Texte de la page:
★ ★ ★ ★ ★ ★ ★

Dès lors que la stabilité intérieure est acquise, Chachnaq peut se lancer dans les campagnes extérieures : «A l'est, avec ses contingents composés d'Egyptiens, de Libyens et de Nubiens il reconquiert la Palestine. Il pourchasse les bédouins des lacs amers, s'empare de Gaza (...). Chachnaq ne se limite pas à cette conquête, il pousse son avantage jusqu'au Liban et aux marches de la Syrie, laissant une stèle à Megiddo et des statues à Byblos.» Une précision qui a son
importance : «La guerre qui fait entrer Chachnaq dans l'histoire universelle, sous le nom de Sheshonq, fut celle menée contre les Hébreux, sous prétexte d'une expédition punitive contre les Bédouins des Lacs» (la Bible, rappelle l'auteur, mentionne cet épisode guerrier, de même que le sac de Jérusalem et de son temple, en 925 av. J.-C. et la mainmise sur le mythique trésor du roi Salomon). A l'ouest, il «fait main basse sur les grandes oasis du désert libyen (...) Puis il mate une rebellions au sud». A la suite de quoi, «Chachnaq redonne à l'Egypte un rôle incontournable dans la région, rétablissant les relations commerciales avec Byblos et reprenant le contrôle du commerce par la mer Rouge, notamment avec l'Arabie. Les richesses affluent de nouveau vers le royaume du pharaon». Après les guerres et les conquêtes, «Chachnaq retrouve son Egypte et s'attellera à bâtir sa puissance et celle de l'Egypte». Il édifiera temples et monuments. Kamal Chehrit évoque aussi d'autres pharaons d'origine libyenne qui ont régné sur l'Egypte. Parmi eux, Osorkon II, «le pharaon artiste» qui «marquera lui aussi, à sa manière, le règne de cette dynastie».

★ ★ ★ ★ ★ ★ ★

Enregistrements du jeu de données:
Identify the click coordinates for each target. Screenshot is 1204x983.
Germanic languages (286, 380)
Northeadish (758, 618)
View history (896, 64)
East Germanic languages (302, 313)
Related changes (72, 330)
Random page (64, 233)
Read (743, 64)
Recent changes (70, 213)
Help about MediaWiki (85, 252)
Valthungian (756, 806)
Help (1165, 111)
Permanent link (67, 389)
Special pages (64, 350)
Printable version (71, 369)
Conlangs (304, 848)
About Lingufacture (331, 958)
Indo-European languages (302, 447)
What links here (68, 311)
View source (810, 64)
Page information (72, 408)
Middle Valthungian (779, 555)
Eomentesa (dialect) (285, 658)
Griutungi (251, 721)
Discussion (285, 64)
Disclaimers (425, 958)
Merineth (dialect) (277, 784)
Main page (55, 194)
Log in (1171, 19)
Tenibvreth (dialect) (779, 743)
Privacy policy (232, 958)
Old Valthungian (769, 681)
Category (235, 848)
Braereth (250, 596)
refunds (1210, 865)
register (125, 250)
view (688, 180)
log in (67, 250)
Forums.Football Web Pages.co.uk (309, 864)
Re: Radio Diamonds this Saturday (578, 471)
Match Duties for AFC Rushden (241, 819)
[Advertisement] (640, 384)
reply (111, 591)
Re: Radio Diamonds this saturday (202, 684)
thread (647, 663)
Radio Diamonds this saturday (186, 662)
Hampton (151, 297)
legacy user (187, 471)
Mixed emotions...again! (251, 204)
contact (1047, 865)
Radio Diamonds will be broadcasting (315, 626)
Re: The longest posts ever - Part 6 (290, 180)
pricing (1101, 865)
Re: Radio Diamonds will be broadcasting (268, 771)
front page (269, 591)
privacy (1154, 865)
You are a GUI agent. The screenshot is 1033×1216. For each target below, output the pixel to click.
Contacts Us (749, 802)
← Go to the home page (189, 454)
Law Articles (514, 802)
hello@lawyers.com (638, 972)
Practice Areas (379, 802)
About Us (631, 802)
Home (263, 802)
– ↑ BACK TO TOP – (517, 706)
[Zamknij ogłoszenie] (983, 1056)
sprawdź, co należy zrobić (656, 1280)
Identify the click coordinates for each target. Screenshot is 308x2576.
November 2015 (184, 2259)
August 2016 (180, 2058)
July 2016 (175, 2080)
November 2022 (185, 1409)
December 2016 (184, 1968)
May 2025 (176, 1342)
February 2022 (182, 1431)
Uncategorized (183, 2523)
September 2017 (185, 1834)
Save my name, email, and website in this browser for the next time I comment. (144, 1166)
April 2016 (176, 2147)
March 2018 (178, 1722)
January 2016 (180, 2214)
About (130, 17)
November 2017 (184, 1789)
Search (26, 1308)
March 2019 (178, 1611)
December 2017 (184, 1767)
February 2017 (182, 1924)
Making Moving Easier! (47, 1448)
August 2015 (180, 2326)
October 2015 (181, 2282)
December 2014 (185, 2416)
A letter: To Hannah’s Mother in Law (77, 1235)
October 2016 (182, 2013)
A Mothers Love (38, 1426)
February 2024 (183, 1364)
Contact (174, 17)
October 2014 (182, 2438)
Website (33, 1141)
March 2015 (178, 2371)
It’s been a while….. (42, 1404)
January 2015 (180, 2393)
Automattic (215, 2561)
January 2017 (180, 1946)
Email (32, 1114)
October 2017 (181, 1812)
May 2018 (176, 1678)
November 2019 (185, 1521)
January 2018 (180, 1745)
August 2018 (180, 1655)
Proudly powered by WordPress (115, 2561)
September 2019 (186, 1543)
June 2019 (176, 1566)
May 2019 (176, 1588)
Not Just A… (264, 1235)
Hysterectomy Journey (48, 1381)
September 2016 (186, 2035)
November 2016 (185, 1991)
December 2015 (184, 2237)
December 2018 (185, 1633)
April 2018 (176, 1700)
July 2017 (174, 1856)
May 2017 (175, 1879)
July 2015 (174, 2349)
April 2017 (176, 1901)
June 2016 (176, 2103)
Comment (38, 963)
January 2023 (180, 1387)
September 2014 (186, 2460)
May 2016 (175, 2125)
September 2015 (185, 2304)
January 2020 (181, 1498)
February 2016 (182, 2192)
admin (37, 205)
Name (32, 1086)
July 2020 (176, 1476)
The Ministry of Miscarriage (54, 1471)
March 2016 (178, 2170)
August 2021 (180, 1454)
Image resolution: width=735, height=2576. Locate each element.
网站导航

★ ★ ★ ★ ★ ★ ★

Consigne: Prolongez le texte consacré au pharaon Chachnaq en reprenant juste après sa dernière phrase. Ces enregistrements constituent un matériau distinct du texte.

Votre réponse:
Comme pour faire écho à cette épopée, l'auteur revient également, en détail, sur la célébration de Yennayer, ses origines, ses rites, ses jeux, ses moments de convivialité, etc. Après une incursion dans l'oasis de Siwa, en Egypte, il invite à la redécouverte de Chachnaq dans la culture orale. Le chapitre consacré aux guerriers de Garma (les Garamantes, qui seraient les ancêtres des Touareg) est, lui aussi, très instructif. Quant aux textes en annexe, il sont là à titre de repères, pour une meilleure visibilité de l'histoire de l'Egypte ancienne (arbre généalogique de la XXIIe dynastie ; l'Egypte depuis la période thinite jusqu'à la dynastie lagide avec Ptolémée et Cléopâtre ; les pharaons de la XXIIe dynastie).
Hocine Tamou
Les Chachnaq, pharaons berbères d'Egypte. Textes et documents sélectionnés et commentés par Kamal Chehrit. Alger, Livres Editions, Alger 2016, 100 pages.